Selon une source judiciaire, le nombre des peines à exécuter s’élevait, à la fin 2010, à 1 500 à Aix-en-Provence ; 1 700 à Marseille ; 2 000 à Bordeaux et 1 600 à Nantes. « Des gens qui, dans 98 % des cas, doivent purger moins de deux ans de prison, précise cette source. Sachant que, pour être condamné à six mois ferme, il faut déjà en avoir fait beaucoup… Pourquoi ces jugements ne sont-ils pas mis à exécution ? Faute de place dans les prisons, par exemple. » À Nantes, la maison d’arrêt d’une capacité de 300 places compte déjà plus de 400 détenus.
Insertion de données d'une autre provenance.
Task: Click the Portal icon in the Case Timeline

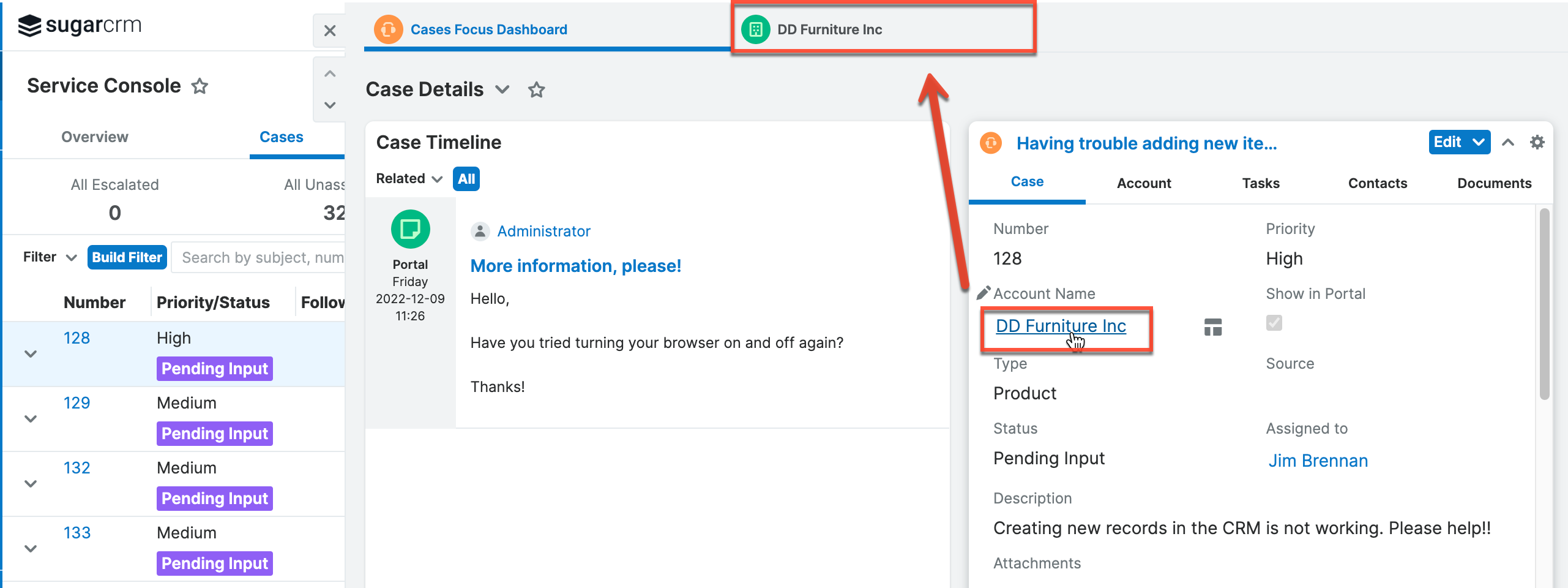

Les juges d’applications (trois à Nantes pour quatre postes) manquent aussi de ressources pour mettre en place les aménagements de peine prévus par la loi pénitentiaire de 2009, qui pourraient permettre aux condamnés à moins de deux ans d’effectuer leur peine en dehors des prisons bondées.

Une priorité pour le ministre.

Lorsque des « fiches de recherche » sont émises, les forces de l’ordre ( police et gendarmerie ) ne disposent pas de services dédiés pour rechercher les personnes visées. Dans ces conditions, il ne reste plus qu’à espérer un faux pas du condamné : un feu rouge grillé, un flagrant délit. « Aux audiences de comparution immédiate, on juge souvent des gens qui ont commis un délit alors qu’ils faisaient l’objet d’une fiche de recherche pour une peine à exécuter », se désole un magistrat.

Comment expliquer à une victime que son agresseur, condamné à deux ans de prison, reste en liberté ? Pour le condamné aussi, les conséquences peuvent être lourdes : « Dites aujourd’hui à un homme, condamné en 2006, qu’il doit exécuter ses six mois de prison, illustre un magistrat. Il vous répondra que, depuis, il s’est marié, qu’il a des enfants et un boulot… »

« Cette situation n’est pas acceptable, elle fait perdre son sens et sa crédibilité à la décision de justice, tant pour les condamnés que pour les victimes », reconnaît le garde des Sceaux, Michel Mercier, qui promet d’en faire une priorité. Des moyens devraient être attribués pour « ramener le stock à des niveaux raisonnables », selon la formule d’une note interne. Ce qui finira par se heurter aux murs des prisons, déjà pleines.